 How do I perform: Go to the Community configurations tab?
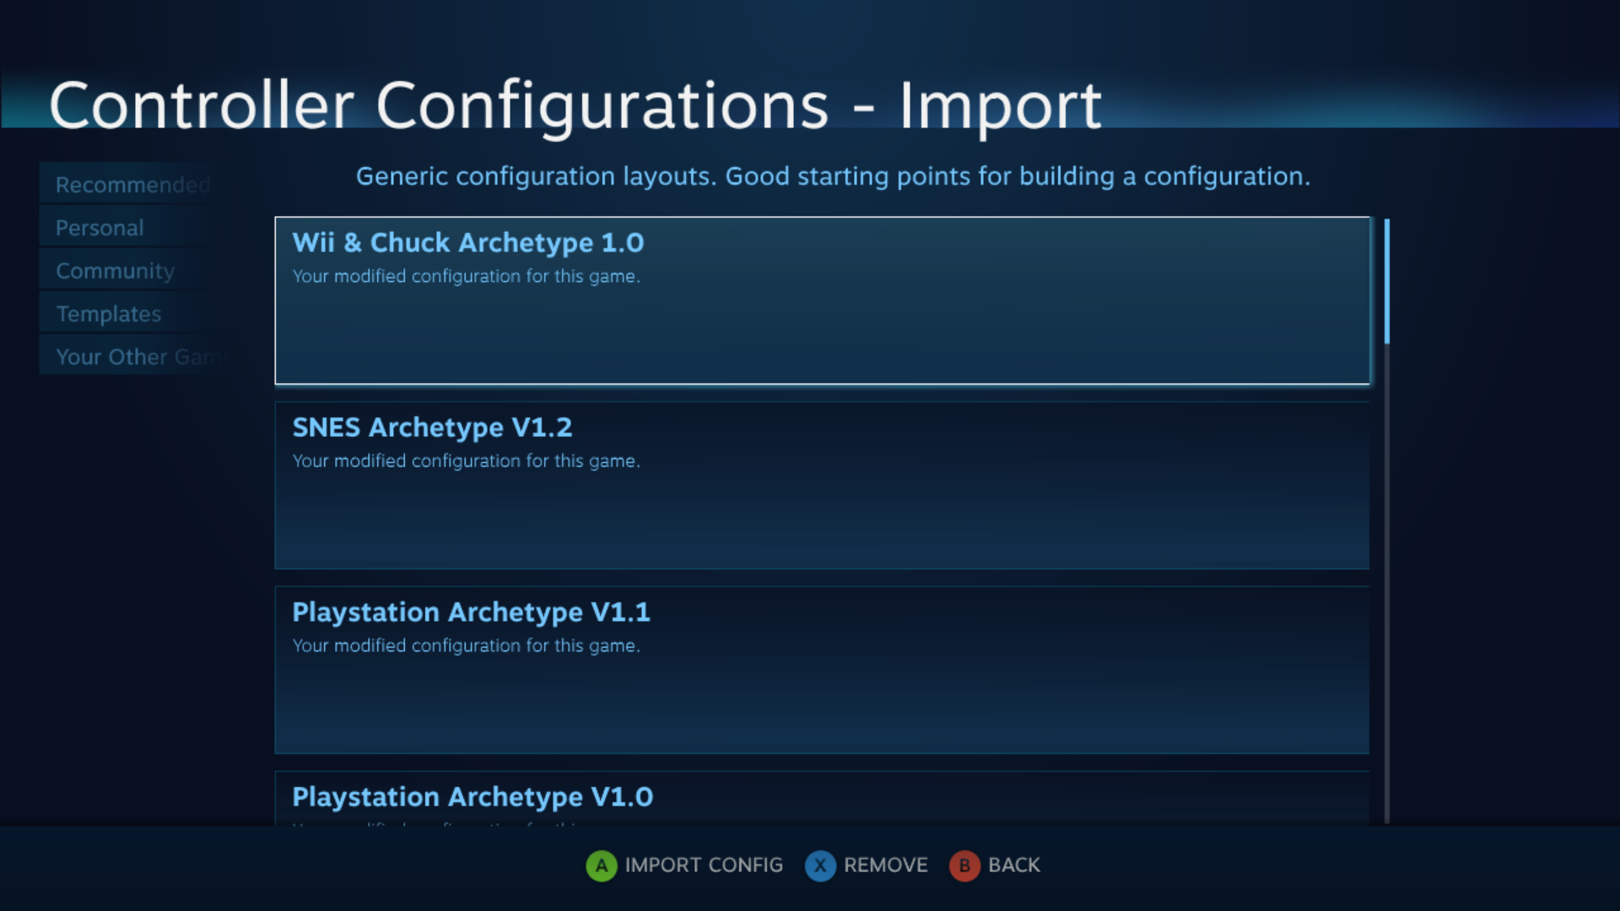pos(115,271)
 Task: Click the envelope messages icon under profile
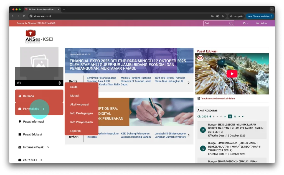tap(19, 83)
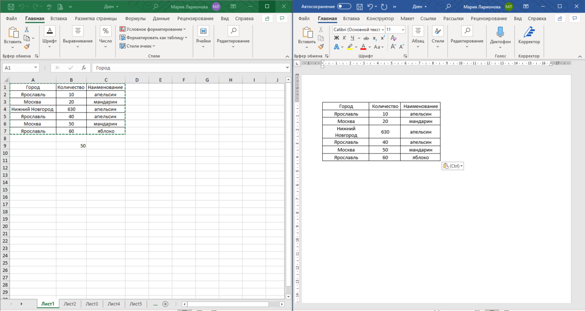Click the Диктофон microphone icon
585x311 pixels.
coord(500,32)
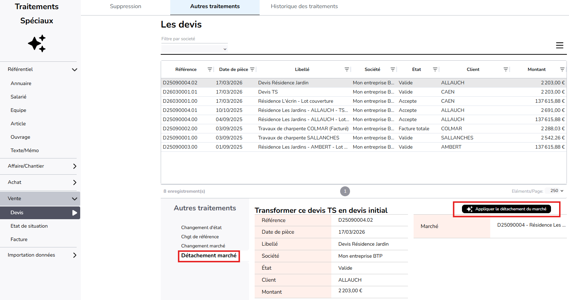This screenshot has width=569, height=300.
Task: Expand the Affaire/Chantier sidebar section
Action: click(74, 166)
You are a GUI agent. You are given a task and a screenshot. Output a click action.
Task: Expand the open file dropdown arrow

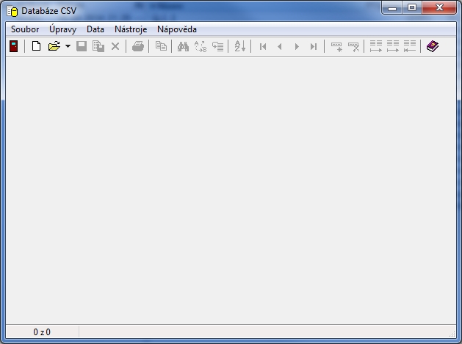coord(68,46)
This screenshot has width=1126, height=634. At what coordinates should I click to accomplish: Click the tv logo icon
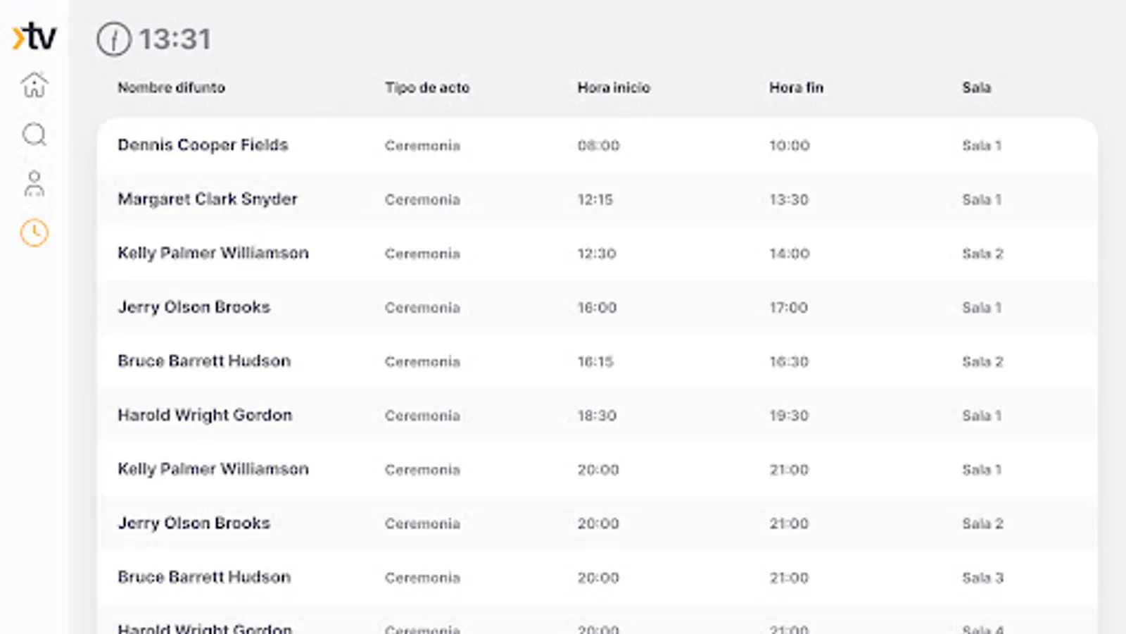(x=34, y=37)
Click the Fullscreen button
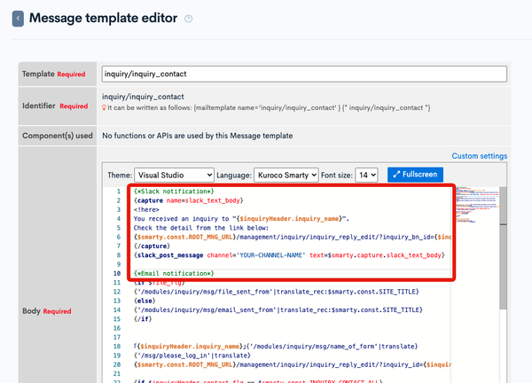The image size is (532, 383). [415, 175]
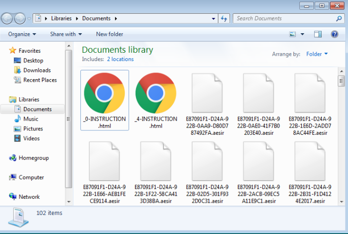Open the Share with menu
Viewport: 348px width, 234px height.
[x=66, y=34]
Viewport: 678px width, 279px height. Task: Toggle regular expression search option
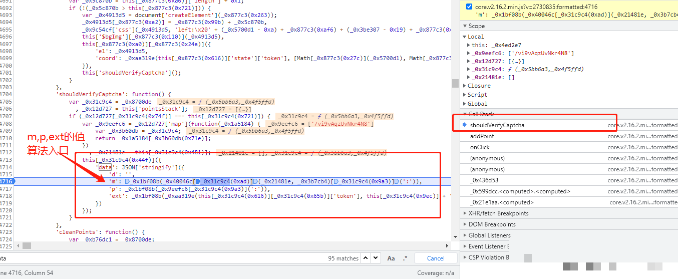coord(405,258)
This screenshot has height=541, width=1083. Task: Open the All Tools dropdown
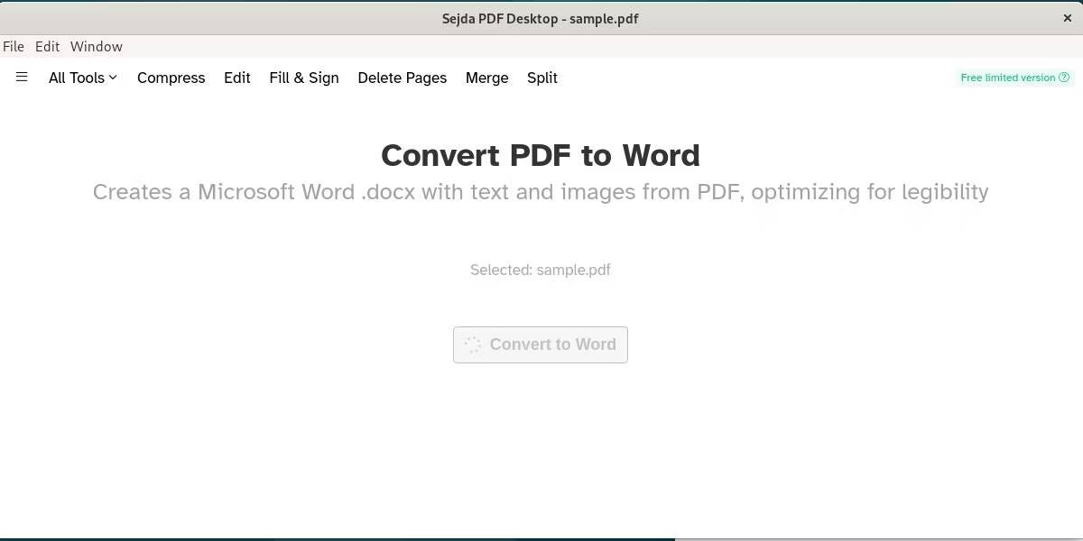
__________
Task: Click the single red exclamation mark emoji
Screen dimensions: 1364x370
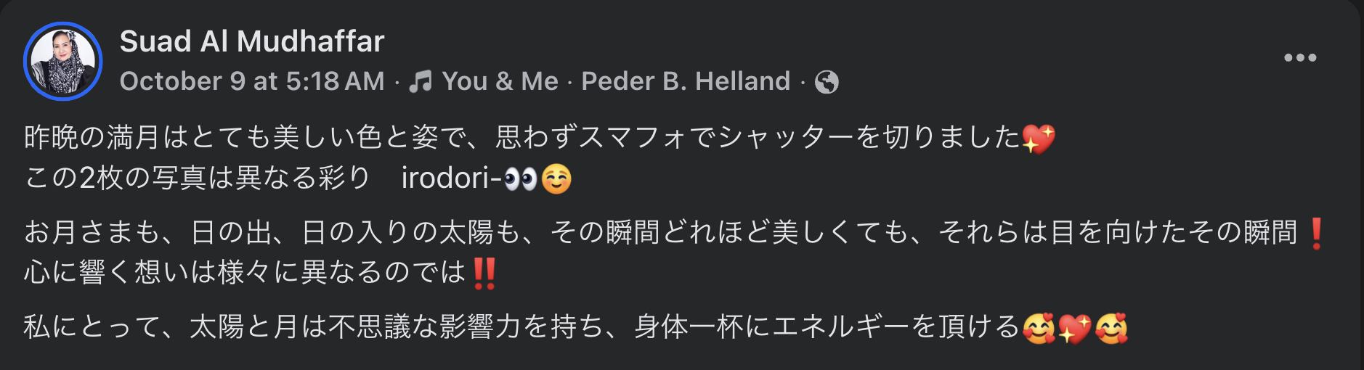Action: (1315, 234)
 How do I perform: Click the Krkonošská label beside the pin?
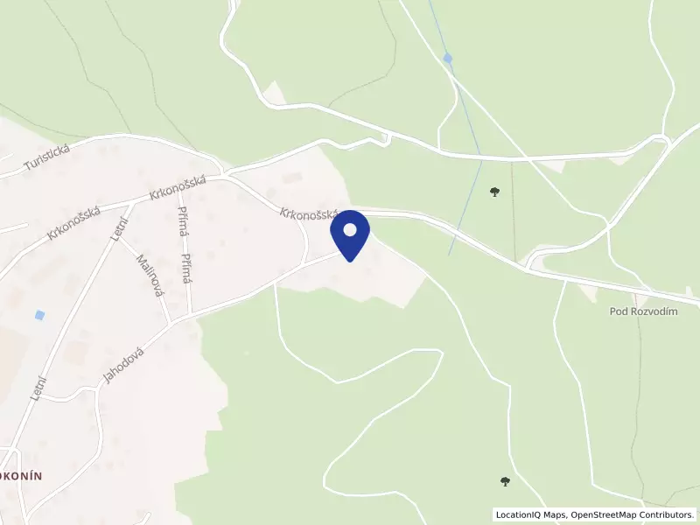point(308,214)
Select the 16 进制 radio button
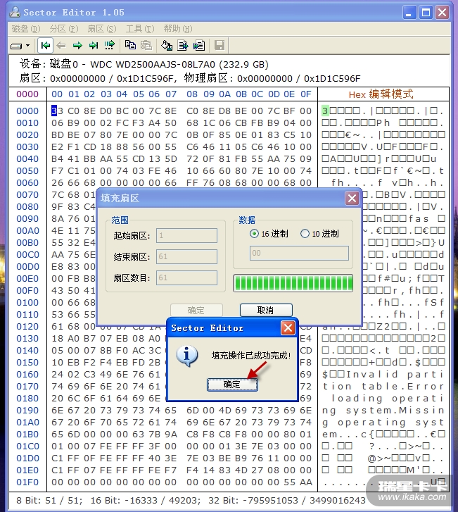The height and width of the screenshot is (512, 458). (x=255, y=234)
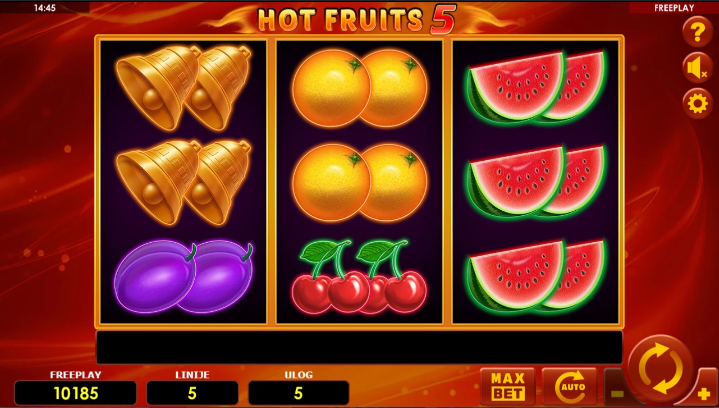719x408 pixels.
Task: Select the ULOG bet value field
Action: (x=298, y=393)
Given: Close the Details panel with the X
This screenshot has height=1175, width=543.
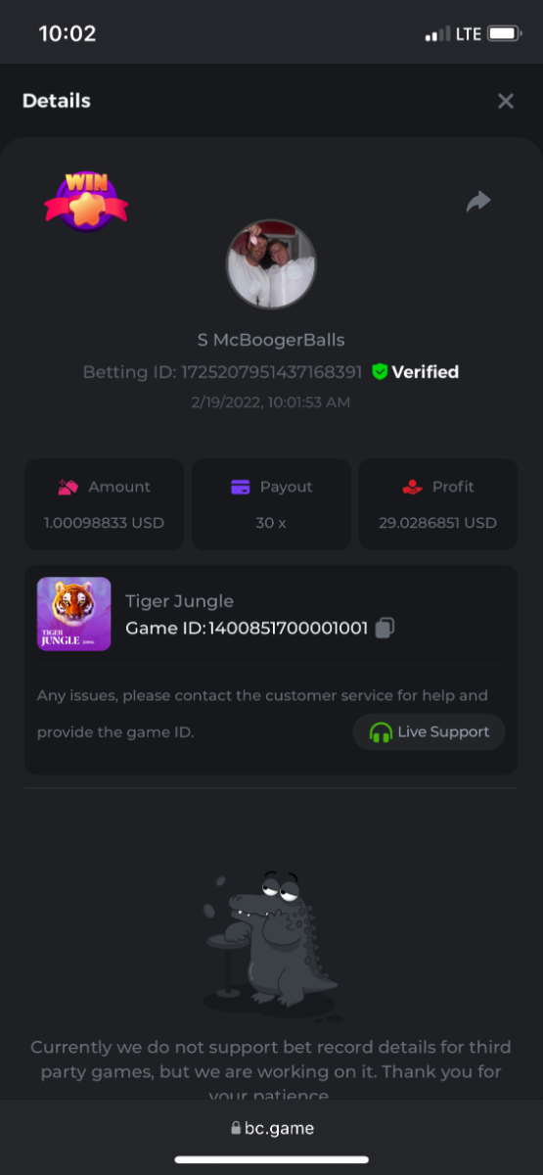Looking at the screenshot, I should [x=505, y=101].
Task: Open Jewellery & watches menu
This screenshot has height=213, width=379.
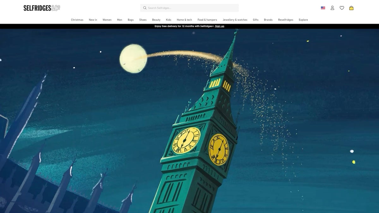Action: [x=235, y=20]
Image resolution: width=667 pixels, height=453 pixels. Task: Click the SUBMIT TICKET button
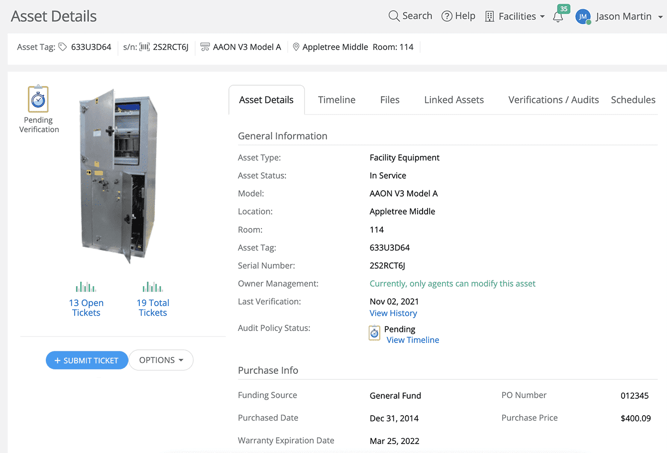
__________
Both the line containing "Task: Click the envelope" and the line containing "This screenshot has height=541, width=1083." above belong in the output, as do the lines between them. Print them exactly, without pictures.

 Task: Click the envelope messages icon under profile
tap(19, 83)
Click the Диктофон microphone icon
585x311 pixels.
coord(500,32)
This screenshot has width=569, height=300.
Task: Expand the Affaire/Chantier sidebar section
Action: click(74, 166)
You are a GUI agent. You are given a task and a screenshot. Output a click action.
Task: Expand the open file dropdown arrow

coord(68,46)
This screenshot has width=1126, height=634. At what coordinates should I click to accomplish: Click the tv logo icon
(x=34, y=37)
Click the Fullscreen button
The image size is (532, 383). [415, 175]
Open the Share with menu
Viewport: 348px width, 234px height.
[x=66, y=34]
Viewport: 678px width, 279px height. Task: Toggle regular expression search option
coord(405,258)
This screenshot has height=541, width=1083. Task: Open the All Tools dropdown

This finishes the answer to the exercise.